Retornando ao e-commerce, não significa que essas companhias perderam a atratividade. As melhores desse segmento poderão valorizar muito mais por se diferenciarem das concorrentes. Portanto, Magalu, Via Varejo, Amazon, AliBaba e Mercado Livre podem ter muito a revelar. 

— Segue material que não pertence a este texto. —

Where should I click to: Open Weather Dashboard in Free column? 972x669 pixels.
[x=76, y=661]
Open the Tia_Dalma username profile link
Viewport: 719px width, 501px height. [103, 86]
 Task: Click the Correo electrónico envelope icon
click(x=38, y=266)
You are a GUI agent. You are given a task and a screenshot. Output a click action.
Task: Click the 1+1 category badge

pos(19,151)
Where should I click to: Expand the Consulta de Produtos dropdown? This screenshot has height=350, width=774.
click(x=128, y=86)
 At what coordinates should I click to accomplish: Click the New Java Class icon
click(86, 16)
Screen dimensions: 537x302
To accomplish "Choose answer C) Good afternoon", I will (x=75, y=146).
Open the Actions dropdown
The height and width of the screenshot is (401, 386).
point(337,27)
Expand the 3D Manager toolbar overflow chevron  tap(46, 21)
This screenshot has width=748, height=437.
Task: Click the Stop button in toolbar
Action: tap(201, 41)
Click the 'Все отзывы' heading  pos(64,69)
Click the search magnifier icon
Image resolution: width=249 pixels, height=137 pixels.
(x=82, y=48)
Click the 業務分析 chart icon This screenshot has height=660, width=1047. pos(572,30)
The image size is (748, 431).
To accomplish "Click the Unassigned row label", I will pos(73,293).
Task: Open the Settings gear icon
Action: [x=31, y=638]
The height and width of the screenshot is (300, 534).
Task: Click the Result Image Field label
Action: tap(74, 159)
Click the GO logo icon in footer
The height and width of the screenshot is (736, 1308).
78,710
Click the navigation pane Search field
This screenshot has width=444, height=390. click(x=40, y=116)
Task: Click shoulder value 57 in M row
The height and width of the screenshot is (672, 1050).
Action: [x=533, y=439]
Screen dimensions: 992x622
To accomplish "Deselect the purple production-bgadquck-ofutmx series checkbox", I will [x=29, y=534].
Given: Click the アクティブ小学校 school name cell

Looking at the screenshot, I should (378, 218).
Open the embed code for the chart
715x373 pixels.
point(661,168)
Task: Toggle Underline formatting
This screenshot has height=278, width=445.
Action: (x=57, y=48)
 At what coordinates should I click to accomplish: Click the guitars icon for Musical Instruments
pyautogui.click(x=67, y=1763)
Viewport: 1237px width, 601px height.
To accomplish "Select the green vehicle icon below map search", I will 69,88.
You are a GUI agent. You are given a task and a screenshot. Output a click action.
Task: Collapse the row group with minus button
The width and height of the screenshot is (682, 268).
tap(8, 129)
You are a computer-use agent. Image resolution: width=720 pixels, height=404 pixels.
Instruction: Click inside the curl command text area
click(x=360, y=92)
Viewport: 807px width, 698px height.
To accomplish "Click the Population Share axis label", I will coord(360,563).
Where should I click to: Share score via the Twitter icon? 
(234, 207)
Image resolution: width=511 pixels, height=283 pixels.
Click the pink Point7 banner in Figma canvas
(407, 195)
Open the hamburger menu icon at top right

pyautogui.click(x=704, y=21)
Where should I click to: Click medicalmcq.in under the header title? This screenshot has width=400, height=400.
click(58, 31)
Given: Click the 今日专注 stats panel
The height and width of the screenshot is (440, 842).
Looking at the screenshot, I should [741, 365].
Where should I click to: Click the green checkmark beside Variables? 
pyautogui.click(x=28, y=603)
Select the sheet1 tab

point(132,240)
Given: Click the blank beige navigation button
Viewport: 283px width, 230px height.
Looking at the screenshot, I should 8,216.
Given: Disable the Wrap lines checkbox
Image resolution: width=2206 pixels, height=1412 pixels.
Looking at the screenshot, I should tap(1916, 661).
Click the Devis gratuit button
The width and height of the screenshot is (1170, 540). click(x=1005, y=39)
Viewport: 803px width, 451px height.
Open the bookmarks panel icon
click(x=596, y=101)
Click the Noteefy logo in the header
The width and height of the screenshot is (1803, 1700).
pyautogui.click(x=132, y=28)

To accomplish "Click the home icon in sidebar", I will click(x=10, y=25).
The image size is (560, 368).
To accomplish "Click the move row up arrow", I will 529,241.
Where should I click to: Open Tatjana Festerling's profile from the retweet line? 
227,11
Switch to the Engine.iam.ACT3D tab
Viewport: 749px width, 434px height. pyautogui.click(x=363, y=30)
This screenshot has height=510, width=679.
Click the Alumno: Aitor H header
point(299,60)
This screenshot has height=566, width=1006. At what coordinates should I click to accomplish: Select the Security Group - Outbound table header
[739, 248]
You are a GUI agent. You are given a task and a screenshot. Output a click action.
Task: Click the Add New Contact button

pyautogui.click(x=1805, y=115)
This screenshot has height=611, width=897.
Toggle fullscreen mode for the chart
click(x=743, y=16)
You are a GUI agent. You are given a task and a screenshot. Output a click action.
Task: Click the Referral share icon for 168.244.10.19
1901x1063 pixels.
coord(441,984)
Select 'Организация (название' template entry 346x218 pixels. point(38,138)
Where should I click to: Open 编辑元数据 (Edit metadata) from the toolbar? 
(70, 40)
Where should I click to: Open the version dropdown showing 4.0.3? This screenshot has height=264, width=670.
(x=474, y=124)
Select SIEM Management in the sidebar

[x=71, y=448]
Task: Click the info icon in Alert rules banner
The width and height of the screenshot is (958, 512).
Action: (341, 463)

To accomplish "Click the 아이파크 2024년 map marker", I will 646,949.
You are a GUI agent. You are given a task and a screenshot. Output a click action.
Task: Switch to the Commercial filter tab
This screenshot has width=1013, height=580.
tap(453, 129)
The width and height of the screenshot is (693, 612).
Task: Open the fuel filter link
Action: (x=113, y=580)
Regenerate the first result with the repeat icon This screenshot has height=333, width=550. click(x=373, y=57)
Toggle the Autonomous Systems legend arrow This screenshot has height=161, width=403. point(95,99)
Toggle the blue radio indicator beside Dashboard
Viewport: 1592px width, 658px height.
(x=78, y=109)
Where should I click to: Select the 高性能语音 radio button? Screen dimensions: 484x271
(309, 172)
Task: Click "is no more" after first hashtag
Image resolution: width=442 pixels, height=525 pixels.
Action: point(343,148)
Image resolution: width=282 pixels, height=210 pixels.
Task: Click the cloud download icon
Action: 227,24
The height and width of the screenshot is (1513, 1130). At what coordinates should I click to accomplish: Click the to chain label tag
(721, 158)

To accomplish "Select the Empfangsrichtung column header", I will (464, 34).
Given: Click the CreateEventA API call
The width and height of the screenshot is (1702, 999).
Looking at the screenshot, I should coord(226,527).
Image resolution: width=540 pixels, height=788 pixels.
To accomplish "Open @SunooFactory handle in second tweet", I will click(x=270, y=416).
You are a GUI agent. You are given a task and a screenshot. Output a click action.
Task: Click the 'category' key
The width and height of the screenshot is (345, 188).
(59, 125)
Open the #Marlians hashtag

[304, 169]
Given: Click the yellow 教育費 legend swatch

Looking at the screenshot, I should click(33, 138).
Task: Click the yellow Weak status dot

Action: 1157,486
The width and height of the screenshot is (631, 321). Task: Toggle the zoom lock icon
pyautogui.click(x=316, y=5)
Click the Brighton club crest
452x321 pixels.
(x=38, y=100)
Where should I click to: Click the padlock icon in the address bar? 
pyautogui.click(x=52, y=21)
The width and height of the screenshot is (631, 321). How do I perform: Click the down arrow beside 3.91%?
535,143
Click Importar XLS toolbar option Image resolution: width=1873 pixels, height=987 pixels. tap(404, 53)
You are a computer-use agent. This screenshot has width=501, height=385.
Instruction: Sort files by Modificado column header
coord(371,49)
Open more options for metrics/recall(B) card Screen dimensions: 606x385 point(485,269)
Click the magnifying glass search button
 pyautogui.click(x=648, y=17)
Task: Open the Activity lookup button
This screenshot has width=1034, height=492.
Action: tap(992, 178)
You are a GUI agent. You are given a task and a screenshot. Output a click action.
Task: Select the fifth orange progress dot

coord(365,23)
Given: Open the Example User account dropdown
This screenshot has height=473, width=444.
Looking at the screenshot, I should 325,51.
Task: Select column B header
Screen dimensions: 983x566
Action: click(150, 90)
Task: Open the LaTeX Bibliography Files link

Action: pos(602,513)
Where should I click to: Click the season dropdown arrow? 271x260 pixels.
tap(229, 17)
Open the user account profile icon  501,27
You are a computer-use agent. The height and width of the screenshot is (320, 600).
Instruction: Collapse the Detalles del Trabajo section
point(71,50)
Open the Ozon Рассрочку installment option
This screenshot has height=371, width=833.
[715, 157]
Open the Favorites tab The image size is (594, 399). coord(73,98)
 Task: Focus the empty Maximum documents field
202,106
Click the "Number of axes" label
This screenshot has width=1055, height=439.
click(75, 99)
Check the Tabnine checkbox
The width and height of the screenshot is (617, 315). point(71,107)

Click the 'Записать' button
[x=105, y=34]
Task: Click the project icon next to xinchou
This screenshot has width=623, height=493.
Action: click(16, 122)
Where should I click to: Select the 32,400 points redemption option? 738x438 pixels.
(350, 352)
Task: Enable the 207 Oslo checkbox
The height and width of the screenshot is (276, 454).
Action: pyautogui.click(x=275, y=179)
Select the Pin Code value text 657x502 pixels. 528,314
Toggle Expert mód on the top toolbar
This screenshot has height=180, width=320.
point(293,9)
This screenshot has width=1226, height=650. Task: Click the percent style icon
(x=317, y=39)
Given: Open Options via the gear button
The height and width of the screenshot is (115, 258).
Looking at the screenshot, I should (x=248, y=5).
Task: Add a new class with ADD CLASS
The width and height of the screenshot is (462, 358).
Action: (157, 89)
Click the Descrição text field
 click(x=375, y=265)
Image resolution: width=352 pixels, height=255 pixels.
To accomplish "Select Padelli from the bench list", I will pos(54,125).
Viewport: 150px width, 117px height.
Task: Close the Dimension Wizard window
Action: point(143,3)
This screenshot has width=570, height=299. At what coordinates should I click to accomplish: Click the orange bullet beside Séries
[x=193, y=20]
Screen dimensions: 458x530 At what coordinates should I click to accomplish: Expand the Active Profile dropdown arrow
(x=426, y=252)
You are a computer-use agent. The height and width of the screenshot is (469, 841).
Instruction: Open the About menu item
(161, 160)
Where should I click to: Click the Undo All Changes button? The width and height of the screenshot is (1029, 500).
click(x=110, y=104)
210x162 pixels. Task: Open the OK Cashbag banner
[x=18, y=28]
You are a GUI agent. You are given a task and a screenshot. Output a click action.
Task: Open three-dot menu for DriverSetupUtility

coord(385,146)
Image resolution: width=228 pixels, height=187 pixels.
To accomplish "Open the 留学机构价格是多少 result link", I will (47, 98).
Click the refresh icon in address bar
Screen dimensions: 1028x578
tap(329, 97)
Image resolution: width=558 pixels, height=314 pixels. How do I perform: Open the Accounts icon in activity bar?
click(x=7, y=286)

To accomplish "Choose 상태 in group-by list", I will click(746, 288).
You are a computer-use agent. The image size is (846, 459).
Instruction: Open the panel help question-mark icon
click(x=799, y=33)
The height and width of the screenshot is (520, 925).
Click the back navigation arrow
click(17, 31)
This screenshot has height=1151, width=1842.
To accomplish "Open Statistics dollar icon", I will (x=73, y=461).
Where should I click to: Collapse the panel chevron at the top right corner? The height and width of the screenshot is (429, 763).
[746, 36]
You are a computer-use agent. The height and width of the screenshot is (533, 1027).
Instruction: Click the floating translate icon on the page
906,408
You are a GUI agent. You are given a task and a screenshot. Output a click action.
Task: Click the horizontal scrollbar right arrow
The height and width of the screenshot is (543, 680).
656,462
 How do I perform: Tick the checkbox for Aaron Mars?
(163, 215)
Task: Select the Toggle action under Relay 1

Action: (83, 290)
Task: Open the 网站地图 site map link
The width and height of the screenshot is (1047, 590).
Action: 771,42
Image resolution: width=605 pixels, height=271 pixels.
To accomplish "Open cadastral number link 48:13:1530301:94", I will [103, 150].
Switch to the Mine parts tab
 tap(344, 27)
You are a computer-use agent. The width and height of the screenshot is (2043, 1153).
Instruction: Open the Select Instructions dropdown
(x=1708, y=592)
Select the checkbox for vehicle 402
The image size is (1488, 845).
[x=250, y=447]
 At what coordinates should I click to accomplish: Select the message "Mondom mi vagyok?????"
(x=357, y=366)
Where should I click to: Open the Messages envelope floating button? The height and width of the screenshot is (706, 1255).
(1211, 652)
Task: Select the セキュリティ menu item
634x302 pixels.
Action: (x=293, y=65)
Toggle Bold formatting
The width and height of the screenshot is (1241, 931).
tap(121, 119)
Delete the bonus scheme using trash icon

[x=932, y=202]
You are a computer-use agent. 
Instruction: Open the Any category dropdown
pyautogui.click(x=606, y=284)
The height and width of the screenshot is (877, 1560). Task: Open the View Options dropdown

Já os bancos geram discórdia. Pagam bons dividendos e estão superbaratos, mas vivem momento adverso com a concorrência das startups e o impacto da tecnologia em seus serviços. Talvez não tenham como crescer. Mas há teses de que os cinco grandes, de tão poderosos, vão comprar essas startups para se adaptarem rapidamente. 

Sangue frio

A sensação de perda quando a bolsa despenca é horrível até para os mais experientes. Entretanto, o prejuízo se consumará apenas se você vender a ação na baixa. A espera, porém, pode levar meses. Por isso, é necessário fazer a reserva de emergência (valor até seis vezes das suas despesas mensais) em produtos conservadores, como Tesouro Selic e CDBs. Jamais invista na bolsa recursos que podem ser sacados no curto prazo para contas e outros compromissos. 

Medo da bolsa

Se você não tem a mínima ideia de como investir em ações ou tem medo da bolsa, mas gostaria de experimentar esse mercado, a dica é começar aos poucos e pelas laterais. Não invista de vez uma bolada em ações. Defina um pequeno valor mensal para fundo de ações para ir se acostumando. Invista na bolsa até no máximo 5% de seu patrimônio para se proteger de grandes quedas. Se isso ocorrer, não retire o dinheiro. Se quiser sair, espere a ação se recuperar da perda. 

Fundos de ações

No buscador Yubb, os melhores cinco fundos de ações nos últimos cinco anos renderam por volta de 35% ao ano, lembrando que no período são considerados o excelente 2019 (a bolsa subiu 32%) e a queda da pandemia (de 30% a 80% conforme a ação). No Yubb, o melhor CDB para resgate em cinco anos prefixado paga 8,25% ao ano. Portanto, você pode equilibrar o retorno elevado de alto risco da bolsa com a estabilidade com rendimento modesto de um CDB.